* [Stored items from a collection]

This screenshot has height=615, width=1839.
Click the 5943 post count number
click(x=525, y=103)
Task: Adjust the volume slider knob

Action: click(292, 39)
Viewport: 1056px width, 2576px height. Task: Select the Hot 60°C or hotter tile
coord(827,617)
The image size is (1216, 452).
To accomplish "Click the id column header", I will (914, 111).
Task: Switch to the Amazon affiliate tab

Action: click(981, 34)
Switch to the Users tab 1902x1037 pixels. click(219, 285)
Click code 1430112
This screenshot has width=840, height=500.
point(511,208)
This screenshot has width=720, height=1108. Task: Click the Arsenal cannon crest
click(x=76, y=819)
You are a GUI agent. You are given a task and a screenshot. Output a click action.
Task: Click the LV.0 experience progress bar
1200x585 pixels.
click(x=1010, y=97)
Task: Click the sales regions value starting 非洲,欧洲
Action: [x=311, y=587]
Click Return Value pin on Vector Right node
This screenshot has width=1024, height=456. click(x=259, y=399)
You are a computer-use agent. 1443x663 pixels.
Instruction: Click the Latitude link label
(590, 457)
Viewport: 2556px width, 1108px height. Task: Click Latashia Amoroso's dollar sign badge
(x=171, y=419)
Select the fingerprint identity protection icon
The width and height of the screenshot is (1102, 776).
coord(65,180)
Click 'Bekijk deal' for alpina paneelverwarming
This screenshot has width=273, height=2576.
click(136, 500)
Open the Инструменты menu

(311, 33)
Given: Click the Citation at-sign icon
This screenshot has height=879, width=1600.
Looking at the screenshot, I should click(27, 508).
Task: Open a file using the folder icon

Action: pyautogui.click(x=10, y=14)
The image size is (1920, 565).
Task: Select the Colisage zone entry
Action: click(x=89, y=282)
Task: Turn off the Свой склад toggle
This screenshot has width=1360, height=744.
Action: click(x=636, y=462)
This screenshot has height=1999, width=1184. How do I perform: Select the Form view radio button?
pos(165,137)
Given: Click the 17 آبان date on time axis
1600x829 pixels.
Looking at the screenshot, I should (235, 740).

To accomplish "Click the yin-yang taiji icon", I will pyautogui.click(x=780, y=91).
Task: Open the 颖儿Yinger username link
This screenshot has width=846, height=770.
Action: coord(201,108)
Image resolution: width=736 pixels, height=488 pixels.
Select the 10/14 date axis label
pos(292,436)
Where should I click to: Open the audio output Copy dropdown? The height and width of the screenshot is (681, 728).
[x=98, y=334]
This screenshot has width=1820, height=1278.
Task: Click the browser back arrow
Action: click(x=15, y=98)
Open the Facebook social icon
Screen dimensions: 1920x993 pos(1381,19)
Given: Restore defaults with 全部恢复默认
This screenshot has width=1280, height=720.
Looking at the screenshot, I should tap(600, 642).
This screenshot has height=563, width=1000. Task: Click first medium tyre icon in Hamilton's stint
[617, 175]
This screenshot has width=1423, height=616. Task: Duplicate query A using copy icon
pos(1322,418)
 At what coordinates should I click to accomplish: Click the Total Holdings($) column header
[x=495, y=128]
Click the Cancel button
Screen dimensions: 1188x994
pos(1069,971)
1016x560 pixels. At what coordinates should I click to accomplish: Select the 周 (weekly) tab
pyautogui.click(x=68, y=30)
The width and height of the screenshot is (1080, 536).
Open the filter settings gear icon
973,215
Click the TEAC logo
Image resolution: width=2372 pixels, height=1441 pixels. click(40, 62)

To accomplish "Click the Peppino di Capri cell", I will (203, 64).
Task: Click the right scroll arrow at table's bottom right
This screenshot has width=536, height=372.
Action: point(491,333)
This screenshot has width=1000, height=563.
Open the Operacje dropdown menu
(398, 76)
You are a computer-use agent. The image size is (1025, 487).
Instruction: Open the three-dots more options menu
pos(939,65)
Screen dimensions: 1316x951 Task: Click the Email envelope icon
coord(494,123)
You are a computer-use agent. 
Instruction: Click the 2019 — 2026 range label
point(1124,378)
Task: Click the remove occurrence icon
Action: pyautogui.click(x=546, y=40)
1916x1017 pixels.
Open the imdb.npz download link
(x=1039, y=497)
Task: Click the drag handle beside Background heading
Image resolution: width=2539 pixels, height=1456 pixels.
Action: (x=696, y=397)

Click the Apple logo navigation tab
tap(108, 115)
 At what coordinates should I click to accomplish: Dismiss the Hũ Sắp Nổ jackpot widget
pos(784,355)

* [Exercise requirements] Copy out each line of the data that holds the string "computer".

* [Exercise result]
You are a computer-use agent. 1443x663 pixels.
You are a computer-use agent. The image size is (1025, 487).
You are a computer-use agent. 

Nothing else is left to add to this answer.